Exercise brief >>
Below are the records. Count the lines containing the string "arrow", and reply with the number alone.

Record extracts >>
--

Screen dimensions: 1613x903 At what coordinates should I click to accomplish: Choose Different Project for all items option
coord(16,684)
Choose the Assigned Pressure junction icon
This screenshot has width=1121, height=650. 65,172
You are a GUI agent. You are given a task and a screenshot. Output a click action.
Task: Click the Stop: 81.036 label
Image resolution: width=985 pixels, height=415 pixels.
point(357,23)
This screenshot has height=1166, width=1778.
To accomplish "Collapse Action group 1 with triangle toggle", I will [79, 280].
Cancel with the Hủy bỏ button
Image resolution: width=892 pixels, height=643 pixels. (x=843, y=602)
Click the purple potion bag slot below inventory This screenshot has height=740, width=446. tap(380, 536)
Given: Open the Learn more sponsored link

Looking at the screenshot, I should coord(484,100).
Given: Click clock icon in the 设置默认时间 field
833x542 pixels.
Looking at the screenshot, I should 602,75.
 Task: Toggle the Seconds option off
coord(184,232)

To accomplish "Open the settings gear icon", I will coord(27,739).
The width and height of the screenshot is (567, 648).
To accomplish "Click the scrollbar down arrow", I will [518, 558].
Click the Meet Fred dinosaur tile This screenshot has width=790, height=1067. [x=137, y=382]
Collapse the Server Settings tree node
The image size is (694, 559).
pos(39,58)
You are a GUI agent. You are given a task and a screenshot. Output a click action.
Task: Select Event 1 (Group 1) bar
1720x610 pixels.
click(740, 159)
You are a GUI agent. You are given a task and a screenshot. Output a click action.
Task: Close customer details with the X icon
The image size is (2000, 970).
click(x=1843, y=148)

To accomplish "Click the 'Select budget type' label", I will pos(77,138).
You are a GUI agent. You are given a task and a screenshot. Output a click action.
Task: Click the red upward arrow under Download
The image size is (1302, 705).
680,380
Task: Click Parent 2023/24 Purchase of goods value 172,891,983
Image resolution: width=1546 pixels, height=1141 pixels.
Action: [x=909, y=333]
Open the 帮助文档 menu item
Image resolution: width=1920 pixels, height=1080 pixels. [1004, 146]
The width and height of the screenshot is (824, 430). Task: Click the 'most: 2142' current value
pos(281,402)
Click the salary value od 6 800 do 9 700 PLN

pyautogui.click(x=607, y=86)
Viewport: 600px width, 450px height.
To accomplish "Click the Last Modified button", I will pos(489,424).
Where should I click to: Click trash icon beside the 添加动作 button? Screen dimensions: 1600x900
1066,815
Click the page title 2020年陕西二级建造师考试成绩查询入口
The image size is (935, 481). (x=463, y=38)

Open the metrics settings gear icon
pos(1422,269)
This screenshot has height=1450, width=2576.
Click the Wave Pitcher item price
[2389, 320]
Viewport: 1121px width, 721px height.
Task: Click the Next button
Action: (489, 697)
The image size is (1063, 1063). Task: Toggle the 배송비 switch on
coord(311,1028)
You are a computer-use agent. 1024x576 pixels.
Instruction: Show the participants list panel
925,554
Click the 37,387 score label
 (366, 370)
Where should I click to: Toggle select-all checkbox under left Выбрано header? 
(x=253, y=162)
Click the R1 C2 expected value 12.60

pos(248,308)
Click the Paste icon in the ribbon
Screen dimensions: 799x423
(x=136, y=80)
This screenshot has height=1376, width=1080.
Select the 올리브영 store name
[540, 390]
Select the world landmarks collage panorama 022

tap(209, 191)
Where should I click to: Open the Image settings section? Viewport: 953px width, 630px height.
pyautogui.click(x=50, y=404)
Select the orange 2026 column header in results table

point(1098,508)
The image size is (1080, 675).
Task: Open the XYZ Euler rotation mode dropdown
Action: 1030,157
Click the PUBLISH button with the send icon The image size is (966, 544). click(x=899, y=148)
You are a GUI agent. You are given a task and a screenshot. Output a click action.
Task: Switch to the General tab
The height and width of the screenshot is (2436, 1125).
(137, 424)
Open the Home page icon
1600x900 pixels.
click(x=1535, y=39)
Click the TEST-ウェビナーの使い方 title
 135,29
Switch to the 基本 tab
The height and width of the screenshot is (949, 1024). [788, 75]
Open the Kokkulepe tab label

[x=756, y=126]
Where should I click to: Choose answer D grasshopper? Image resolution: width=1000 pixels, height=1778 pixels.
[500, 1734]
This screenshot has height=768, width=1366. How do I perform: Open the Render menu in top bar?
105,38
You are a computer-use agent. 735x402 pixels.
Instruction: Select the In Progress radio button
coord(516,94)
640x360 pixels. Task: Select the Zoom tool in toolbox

--

Response to this task >>
2